Your task: Every line of the material below should be copied exactly.

Provided data:
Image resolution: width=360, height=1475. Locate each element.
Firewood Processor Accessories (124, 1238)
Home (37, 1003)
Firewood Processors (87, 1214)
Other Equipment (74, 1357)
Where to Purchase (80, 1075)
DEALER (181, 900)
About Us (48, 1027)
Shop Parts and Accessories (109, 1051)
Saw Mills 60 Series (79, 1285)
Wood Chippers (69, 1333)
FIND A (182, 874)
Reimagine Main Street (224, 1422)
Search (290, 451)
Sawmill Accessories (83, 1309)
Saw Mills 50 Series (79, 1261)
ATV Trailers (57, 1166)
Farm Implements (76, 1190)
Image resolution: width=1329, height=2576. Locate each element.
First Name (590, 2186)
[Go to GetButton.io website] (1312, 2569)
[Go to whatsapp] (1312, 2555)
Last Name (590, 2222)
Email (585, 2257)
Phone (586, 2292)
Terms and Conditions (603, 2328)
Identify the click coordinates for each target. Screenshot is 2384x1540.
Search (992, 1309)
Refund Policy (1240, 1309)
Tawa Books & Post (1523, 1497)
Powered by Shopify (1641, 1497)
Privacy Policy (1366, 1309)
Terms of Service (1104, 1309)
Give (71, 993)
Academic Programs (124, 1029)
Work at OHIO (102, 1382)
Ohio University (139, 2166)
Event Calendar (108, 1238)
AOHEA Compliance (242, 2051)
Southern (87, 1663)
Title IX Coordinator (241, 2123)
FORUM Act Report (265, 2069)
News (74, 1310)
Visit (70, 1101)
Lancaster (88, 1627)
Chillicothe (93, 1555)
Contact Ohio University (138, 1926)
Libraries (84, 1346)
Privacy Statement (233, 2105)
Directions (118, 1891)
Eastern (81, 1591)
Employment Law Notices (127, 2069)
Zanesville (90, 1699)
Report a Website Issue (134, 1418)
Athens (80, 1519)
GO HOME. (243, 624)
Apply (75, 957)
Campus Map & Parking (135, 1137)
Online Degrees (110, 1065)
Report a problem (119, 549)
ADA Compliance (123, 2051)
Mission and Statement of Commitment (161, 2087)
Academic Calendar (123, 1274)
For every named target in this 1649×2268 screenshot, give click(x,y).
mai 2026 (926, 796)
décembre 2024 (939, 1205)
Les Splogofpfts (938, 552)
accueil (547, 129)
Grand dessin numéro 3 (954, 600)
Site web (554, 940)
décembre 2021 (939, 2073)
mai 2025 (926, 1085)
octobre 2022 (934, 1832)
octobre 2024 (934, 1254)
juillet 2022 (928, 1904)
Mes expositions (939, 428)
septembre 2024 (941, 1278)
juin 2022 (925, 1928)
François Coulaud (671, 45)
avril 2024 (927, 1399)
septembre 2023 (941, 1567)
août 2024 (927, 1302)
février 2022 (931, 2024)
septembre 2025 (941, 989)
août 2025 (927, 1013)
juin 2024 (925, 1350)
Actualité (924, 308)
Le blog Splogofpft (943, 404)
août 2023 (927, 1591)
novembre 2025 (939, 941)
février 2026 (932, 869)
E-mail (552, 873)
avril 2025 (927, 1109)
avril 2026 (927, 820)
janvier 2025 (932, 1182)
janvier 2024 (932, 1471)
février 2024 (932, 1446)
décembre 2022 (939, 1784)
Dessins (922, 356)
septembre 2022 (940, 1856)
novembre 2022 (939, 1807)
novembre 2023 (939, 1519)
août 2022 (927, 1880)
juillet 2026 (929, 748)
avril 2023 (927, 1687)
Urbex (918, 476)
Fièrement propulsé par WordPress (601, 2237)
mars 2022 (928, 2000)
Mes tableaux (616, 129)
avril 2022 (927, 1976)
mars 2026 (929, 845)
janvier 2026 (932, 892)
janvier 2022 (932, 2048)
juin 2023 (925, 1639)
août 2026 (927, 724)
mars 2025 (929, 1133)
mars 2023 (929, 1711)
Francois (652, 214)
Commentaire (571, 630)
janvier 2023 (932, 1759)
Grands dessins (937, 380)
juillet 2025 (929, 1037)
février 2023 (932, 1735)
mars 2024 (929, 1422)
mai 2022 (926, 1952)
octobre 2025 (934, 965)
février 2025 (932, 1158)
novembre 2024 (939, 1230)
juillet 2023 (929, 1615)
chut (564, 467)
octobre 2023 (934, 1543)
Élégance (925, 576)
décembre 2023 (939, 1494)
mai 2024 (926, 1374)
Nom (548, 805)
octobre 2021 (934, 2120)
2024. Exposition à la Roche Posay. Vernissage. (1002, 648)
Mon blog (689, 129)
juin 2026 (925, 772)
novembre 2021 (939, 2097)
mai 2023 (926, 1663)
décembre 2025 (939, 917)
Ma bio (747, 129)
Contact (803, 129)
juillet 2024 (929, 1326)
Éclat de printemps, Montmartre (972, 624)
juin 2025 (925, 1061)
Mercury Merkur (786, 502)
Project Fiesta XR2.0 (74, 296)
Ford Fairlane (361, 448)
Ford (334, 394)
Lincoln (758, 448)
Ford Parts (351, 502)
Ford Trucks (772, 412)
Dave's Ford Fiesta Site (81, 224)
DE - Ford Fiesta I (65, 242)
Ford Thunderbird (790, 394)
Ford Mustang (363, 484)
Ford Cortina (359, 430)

Task result:
Image resolution: width=360, height=1475. Locate each element.
Firewood Processor Accessories (124, 1238)
Home (37, 1003)
Firewood Processors (87, 1214)
Other Equipment (74, 1357)
Where to Purchase (80, 1075)
DEALER (181, 900)
About Us (48, 1027)
Shop Parts and Accessories (109, 1051)
Saw Mills 60 Series (79, 1285)
Wood Chippers (69, 1333)
FIND A (182, 874)
Reimagine Main Street (224, 1422)
Search (290, 451)
Sawmill Accessories (83, 1309)
Saw Mills 50 Series (79, 1261)
ATV Trailers (57, 1166)
Farm Implements (76, 1190)
Image resolution: width=1329, height=2576. Locate each element.
First Name (590, 2186)
[Go to GetButton.io website] (1312, 2569)
[Go to whatsapp] (1312, 2555)
Last Name (590, 2222)
Email (585, 2257)
Phone (586, 2292)
Terms and Conditions (603, 2328)
Identify the click coordinates for each target. Screenshot is 2384x1540.
Search (992, 1309)
Refund Policy (1240, 1309)
Tawa Books & Post (1523, 1497)
Powered by Shopify (1641, 1497)
Privacy Policy (1366, 1309)
Terms of Service (1104, 1309)
Give (71, 993)
Academic Programs (124, 1029)
Work at OHIO (102, 1382)
Ohio University (139, 2166)
Event Calendar (108, 1238)
AOHEA Compliance (242, 2051)
Southern (87, 1663)
Title IX Coordinator (241, 2123)
FORUM Act Report (265, 2069)
News (74, 1310)
Visit (70, 1101)
Lancaster (88, 1627)
Chillicothe (93, 1555)
Contact Ohio University (138, 1926)
Libraries (84, 1346)
Privacy Statement (233, 2105)
Directions (118, 1891)
Eastern (81, 1591)
Employment Law Notices (127, 2069)
Zanesville (90, 1699)
Report a Website Issue (134, 1418)
Athens (80, 1519)
GO HOME. (243, 624)
Apply (75, 957)
Campus Map & Parking (135, 1137)
Online Degrees (110, 1065)
Report a problem (119, 549)
ADA Compliance (123, 2051)
Mission and Statement of Commitment (161, 2087)
Academic Calendar (123, 1274)
For every named target in this 1649×2268 screenshot, give click(x,y).
mai 2026 (926, 796)
décembre 2024 (939, 1205)
Les Splogofpfts (938, 552)
accueil (547, 129)
Grand dessin numéro 3 (954, 600)
Site web (554, 940)
décembre 2021 (939, 2073)
mai 2025 (926, 1085)
octobre 2022 (934, 1832)
octobre 2024 (934, 1254)
juillet 2022 (928, 1904)
Mes expositions (939, 428)
septembre 2024 (941, 1278)
juin 2022 (925, 1928)
François Coulaud (671, 45)
avril 2024 (927, 1399)
septembre 2023 (941, 1567)
août 2024 (927, 1302)
février 2022 (931, 2024)
septembre 2025 (941, 989)
août 2025 (927, 1013)
juin 2024 (925, 1350)
Actualité (924, 308)
Le blog Splogofpft (943, 404)
août 2023 (927, 1591)
novembre 2025 (939, 941)
février 2026 (932, 869)
E-mail (552, 873)
avril 2025 (927, 1109)
avril 2026 (927, 820)
janvier 2025 (932, 1182)
janvier 2024 (932, 1471)
février 2024 (932, 1446)
décembre 2022 (939, 1784)
Dessins (922, 356)
septembre 2022 (940, 1856)
novembre 2022 (939, 1807)
novembre 2023 (939, 1519)
août 2022 (927, 1880)
juillet 2026 (929, 748)
avril 2023 (927, 1687)
Urbex (918, 476)
Fièrement propulsé par WordPress (601, 2237)
mars 2022 (928, 2000)
Mes tableaux (616, 129)
avril 2022 (927, 1976)
mars 2026 (929, 845)
janvier 2026 (932, 892)
janvier 2022 (932, 2048)
juin 2023 (925, 1639)
août 2026 (927, 724)
mars 2025 (929, 1133)
mars 2023 (929, 1711)
Francois (652, 214)
Commentaire (571, 630)
janvier 2023 (932, 1759)
Grands dessins (937, 380)
juillet 2025 (929, 1037)
février 2023 (932, 1735)
mars 2024 (929, 1422)
mai 2022 (926, 1952)
octobre 2025 (934, 965)
février 2025 (932, 1158)
novembre 2024 (939, 1230)
juillet 2023 (929, 1615)
chut (564, 467)
octobre 2023 (934, 1543)
Élégance (925, 576)
décembre 2023 (939, 1494)
mai 2024 (926, 1374)
Nom (548, 805)
octobre 2021 (934, 2120)
2024. Exposition à la Roche Posay. Vernissage. (1002, 648)
Mon blog (689, 129)
juin 2026 (925, 772)
novembre 2021 (939, 2097)
mai 2023 (926, 1663)
décembre 2025 (939, 917)
Ma bio (747, 129)
Contact (803, 129)
juillet 2024 (929, 1326)
Éclat de printemps, Montmartre (972, 624)
juin 2025 (925, 1061)
Mercury Merkur (786, 502)
Project Fiesta XR2.0 (74, 296)
Ford Fairlane (361, 448)
Ford (334, 394)
Lincoln (758, 448)
Ford Parts (351, 502)
Ford Trucks (772, 412)
Dave's Ford Fiesta Site (81, 224)
DE - Ford Fiesta I (65, 242)
Ford Thunderbird (790, 394)
Ford Mustang (363, 484)
Ford Cortina (359, 430)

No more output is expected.